▸ Stored data entries
Content starts

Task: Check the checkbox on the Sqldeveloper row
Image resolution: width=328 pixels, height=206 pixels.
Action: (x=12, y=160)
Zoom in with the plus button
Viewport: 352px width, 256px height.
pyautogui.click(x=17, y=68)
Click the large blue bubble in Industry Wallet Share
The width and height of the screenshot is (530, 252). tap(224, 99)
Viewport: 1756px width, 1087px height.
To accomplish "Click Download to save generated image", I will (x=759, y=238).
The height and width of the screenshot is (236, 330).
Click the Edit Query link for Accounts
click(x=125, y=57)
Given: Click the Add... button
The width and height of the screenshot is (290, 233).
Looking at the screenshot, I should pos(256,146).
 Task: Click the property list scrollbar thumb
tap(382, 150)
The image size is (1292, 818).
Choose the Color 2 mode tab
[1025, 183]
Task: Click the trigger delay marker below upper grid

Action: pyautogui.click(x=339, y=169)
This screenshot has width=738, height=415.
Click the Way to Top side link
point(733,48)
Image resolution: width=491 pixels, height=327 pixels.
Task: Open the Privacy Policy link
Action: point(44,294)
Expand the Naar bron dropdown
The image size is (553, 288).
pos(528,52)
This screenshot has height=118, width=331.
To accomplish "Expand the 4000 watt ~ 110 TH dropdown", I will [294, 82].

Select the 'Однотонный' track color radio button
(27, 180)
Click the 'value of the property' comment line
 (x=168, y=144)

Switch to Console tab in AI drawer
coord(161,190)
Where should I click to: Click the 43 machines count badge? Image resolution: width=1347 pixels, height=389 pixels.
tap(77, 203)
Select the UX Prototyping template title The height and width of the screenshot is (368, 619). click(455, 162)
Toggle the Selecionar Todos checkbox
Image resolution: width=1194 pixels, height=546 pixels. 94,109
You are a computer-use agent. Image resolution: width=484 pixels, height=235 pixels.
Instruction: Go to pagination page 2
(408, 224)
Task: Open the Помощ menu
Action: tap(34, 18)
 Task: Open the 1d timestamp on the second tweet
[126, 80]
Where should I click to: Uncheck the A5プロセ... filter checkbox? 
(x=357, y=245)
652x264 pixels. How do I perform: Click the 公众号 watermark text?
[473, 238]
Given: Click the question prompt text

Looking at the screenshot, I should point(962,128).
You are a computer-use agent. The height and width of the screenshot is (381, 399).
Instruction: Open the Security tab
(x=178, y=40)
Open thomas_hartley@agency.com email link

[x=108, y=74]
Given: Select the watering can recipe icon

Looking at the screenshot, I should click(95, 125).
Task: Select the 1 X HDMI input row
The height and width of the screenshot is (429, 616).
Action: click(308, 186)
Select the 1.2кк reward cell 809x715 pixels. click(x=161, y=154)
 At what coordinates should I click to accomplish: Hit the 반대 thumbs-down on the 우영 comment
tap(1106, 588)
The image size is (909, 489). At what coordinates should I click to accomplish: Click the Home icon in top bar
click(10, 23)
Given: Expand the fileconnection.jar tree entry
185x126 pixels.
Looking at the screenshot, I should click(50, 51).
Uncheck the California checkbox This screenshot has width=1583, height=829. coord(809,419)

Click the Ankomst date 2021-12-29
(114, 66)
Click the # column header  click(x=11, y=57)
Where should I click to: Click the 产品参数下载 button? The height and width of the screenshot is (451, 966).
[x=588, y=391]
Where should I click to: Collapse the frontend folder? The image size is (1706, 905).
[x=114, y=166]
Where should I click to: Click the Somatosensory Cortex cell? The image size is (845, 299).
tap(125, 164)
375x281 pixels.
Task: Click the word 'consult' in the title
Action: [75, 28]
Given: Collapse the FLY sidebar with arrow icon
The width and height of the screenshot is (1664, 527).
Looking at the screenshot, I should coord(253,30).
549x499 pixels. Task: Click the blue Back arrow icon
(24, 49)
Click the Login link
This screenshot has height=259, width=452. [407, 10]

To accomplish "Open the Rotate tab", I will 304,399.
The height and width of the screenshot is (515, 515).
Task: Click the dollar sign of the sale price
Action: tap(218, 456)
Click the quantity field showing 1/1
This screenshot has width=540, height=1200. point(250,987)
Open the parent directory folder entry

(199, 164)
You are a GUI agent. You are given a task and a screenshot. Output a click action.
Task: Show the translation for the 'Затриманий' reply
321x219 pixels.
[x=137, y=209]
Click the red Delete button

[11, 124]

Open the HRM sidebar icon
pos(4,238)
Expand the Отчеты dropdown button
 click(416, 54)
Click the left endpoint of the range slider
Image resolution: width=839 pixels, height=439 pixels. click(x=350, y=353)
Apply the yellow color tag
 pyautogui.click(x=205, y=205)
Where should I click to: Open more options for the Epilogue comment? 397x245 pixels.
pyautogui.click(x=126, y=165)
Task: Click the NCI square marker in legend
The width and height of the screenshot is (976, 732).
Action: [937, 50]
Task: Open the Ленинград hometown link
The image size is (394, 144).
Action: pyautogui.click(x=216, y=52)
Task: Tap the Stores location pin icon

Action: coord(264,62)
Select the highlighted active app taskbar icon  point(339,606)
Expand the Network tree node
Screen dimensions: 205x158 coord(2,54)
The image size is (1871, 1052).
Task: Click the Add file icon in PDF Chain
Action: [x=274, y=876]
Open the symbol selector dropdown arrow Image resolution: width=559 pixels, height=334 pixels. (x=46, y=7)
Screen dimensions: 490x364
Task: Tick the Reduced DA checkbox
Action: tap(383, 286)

Content ends

Your answer must consist solely of the lines from the top of the entries above through the line containing "Given: Click the Add... button", copied exactly, both ends included.

▸ REPLY TO THE EXERCISE
Task: Check the checkbox on the Sqldeveloper row
Image resolution: width=328 pixels, height=206 pixels.
Action: (x=12, y=160)
Zoom in with the plus button
Viewport: 352px width, 256px height.
pyautogui.click(x=17, y=68)
Click the large blue bubble in Industry Wallet Share
The width and height of the screenshot is (530, 252). tap(224, 99)
Viewport: 1756px width, 1087px height.
To accomplish "Click Download to save generated image", I will (x=759, y=238).
The height and width of the screenshot is (236, 330).
Click the Edit Query link for Accounts
click(x=125, y=57)
Given: Click the Add... button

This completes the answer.